/NOT FOR DISTRIBUTION TO U.S. NEWSWIRE SERVICES OR FOR
DISSEMINATION IN THE UNITED
STATES. ANY FAILURE TO COMPLY WITH THIS RESTRICTION MAY
CONSTITUTE A VIOLATION OF U.S. SECURITIES LAWS./
TORONTO,
Dec. 18, 2013 /CNW/ - Ecuador Gold
& Copper Corp. (TSX-V: EGX) (the "Company") announces
the exercise by Aura International Services Ltd. ("Aura") of
8,333,333 previously issued warrants to purchase common shares
(each a "Warrant") for total proceeds to the Company of
US$625,000. The Warrants were
exercisable at a price of US$0.075
per common share, and were issued to Aura pursuant to an up to
US$3.25 million private placement by
the Company of which the final tranche closed on December 4, 2013 (the "Private
Placement").
Following the exercise of the Warrants, and
including securities acquired under the Private Placement and
previously, Aura holds a total of 98,063,589 common shares of the
Company and 46,841,252 Warrants, representing approximately 47.4%
of the issued and outstanding common shares of the Company on a
non-diluted basis, and 57.1% of the issued and outstanding common
shares of the Company on an extended partially-diluted basis after
giving effect to the exercise of all of the Warrants held by Aura
following completion of the Private Placement. As previously
reported in the Company's news release dated December 4, 2013, in exchange for the purchase by
Aura of all of the units under the Private Placement, and the
exercise of warrants, providing aggregate gross proceeds of
US$6.2 million to the Company, Aura
will be entitled to nominate up to three directors of the
Company.

ENTRIES SHOWN:
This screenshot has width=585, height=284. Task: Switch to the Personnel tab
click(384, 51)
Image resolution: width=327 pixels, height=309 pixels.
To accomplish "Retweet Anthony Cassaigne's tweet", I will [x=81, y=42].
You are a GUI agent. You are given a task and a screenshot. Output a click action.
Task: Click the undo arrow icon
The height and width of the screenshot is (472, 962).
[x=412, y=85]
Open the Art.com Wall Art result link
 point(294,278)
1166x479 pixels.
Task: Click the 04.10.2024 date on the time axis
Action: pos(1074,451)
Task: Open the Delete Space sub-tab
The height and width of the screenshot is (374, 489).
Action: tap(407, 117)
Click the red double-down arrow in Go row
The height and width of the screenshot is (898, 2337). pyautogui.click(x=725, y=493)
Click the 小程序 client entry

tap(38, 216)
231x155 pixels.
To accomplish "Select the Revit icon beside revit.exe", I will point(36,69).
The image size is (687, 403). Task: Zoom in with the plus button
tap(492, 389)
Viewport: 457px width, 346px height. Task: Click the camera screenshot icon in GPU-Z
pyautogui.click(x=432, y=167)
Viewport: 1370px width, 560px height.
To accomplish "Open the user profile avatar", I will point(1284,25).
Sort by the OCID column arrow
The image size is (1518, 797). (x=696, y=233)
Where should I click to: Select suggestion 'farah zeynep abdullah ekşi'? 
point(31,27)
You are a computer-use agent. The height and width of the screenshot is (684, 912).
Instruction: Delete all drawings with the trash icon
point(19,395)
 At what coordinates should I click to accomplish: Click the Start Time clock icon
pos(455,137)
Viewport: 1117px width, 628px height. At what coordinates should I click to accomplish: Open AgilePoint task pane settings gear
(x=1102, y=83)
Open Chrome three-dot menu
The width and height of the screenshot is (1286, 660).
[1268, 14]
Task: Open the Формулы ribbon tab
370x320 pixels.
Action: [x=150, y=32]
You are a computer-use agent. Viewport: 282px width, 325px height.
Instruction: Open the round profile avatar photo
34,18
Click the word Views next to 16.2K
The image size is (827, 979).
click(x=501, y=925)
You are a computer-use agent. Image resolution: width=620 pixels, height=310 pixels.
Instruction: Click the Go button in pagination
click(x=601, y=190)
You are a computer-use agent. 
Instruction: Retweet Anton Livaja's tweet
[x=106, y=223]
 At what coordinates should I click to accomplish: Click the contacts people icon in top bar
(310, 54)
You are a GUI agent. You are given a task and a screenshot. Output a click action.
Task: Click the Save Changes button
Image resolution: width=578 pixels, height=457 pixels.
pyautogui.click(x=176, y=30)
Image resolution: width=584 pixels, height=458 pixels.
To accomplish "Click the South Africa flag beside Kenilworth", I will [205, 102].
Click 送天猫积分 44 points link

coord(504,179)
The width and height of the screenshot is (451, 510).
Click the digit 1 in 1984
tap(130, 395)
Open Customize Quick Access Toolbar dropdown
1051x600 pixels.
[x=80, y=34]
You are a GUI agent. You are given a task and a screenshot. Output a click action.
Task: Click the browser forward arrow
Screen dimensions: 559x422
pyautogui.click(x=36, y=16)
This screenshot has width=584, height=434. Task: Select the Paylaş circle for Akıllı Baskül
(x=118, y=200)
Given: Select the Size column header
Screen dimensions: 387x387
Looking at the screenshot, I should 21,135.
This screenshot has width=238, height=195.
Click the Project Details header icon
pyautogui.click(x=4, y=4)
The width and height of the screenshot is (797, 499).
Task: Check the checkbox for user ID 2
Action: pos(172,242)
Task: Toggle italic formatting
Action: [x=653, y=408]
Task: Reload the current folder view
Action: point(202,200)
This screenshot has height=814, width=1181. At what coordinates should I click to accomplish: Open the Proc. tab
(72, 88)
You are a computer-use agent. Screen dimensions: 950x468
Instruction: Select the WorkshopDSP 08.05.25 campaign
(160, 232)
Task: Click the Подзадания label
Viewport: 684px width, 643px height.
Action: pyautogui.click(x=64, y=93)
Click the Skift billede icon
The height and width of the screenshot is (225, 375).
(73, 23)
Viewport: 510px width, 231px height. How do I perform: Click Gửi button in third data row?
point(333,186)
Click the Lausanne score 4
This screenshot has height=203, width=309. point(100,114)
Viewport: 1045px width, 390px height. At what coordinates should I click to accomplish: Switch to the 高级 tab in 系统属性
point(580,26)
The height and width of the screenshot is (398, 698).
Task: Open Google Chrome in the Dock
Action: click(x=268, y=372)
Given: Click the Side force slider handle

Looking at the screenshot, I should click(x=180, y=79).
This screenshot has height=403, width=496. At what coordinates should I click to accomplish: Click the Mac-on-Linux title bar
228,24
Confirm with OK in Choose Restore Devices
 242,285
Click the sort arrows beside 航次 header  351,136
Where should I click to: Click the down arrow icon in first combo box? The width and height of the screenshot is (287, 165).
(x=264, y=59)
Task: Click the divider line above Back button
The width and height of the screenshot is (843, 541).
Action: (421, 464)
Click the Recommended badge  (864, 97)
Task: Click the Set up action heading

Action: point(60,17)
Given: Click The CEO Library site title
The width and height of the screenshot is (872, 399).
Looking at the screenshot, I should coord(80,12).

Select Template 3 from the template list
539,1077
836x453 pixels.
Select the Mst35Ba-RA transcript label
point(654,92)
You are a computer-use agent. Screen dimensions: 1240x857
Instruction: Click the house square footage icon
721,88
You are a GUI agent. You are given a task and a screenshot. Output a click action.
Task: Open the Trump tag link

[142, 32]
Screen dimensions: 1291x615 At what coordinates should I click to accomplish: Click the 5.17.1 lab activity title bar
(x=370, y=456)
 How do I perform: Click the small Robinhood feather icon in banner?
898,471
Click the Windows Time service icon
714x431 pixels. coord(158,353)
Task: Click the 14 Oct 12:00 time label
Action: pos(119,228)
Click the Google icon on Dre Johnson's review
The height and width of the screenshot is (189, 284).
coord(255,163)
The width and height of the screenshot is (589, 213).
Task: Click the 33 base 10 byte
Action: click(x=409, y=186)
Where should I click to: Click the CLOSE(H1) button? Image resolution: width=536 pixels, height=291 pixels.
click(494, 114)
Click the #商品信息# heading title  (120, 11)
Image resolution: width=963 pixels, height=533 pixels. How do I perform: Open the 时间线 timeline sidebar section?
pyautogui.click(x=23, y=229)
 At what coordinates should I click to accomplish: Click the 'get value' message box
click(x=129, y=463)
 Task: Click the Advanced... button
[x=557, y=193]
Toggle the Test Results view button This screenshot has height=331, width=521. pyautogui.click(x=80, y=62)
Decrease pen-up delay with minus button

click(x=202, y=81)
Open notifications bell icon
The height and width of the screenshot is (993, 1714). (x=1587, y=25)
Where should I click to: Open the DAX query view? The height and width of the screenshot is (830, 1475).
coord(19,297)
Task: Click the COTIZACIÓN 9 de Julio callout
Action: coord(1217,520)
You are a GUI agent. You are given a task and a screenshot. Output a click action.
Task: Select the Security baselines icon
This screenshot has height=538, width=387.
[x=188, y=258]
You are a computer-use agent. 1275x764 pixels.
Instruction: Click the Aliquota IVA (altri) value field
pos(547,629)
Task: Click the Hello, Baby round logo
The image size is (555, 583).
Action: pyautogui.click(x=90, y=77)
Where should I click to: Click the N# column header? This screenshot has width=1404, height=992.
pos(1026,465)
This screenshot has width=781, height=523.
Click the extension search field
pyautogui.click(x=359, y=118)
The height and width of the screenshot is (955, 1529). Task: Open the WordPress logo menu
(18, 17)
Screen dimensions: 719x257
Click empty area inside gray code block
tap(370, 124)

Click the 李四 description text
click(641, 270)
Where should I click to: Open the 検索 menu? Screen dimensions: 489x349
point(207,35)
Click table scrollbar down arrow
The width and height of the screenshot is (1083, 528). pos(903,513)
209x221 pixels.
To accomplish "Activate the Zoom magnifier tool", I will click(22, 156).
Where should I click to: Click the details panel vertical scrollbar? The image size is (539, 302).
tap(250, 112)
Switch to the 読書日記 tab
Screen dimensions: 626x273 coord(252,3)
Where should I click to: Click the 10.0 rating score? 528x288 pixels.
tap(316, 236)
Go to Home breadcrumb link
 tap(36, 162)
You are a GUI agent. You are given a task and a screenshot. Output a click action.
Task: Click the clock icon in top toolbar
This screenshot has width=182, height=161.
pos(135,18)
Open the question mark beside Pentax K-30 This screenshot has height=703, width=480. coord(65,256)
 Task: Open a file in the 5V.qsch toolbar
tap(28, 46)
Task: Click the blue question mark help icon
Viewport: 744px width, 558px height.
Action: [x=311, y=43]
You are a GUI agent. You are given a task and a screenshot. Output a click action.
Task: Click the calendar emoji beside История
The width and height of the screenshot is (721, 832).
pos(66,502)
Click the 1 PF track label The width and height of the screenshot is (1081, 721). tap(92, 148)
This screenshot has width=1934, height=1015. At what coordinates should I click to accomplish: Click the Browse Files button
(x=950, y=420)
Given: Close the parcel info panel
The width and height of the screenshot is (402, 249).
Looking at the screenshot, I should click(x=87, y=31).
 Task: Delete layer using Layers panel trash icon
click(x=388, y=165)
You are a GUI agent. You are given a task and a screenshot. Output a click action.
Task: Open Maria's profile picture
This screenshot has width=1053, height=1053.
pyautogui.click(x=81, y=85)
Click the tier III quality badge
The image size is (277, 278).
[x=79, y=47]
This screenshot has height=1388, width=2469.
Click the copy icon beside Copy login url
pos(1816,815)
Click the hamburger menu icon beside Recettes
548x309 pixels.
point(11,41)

REQUIRED TASK 1:
Decide whether each statement below agrees with the Ecuador Gold & Copper news release, answering yes or no and quoting the exact words that settle it.
(a) The warrants were exercisable at US$0.10 per common share.
(b) Aura may nominate up to three directors of the Company.
(c) The final tranche of the private placement closed on December 18, 2013.
REQUIRED TASK 2:
Answer these questions from the Ecuador Gold & Copper news release.
(a) How many warrants did Aura exercise?
(b) How many common shares of the Company does Aura hold after the exercise?
(c) What aggregate gross proceeds do Aura's purchase of the units and its exercise of warrants provide to the Company?
REQUIRED TASK 3: Continue the Ecuador Gold & Copper news release after its final sentence.

EXERCISE OUTPUT 1:
(a) No: "The Warrants were exercisable at a price of US$0.075 per common share"
(b) Yes: "Aura will be entitled to nominate up to three directors of the Company"
(c) No: "the final tranche closed on December 4, 2013"

EXERCISE OUTPUT 2:
(a) 8,333,333
(b) 98,063,589
(c) US$6.2 million

EXERCISE OUTPUT 3:
Aura is a "related party" to the Company under
MI 61-101 as it is a "control person" of the Company by virtue of
its shareholdings in excess of 20% of all issued and outstanding
Shares of the Company. Accordingly, the exercise of the Warrants is
a "related party transaction" under MI 61-101.
The Private Placement, including the issuance of
the Warrants and the underlying common shares upon exercise
thereof, was unanimously approved by the board of directors of the
Company effective August 14, 2013.
The Company also received minority shareholder approval for the
Private Placement pursuant to Multilateral Instrument 61-101
Protection of Minority Security Holders in Special Transactions
("MI 61-101") at a special meeting of the shareholders
of the Company held on October 11,
2013 (the "Shareholders' Meeting").
The subscription by Aura for the Units purchased
by it was agreed to by the Company on November 6, 2013 pursuant to a subscription
agreement containing the customary provisions for the subscription
of units of a reporting issuer with such shares comprising the
Units posted and listed for trading on the TSX Venture
Exchange.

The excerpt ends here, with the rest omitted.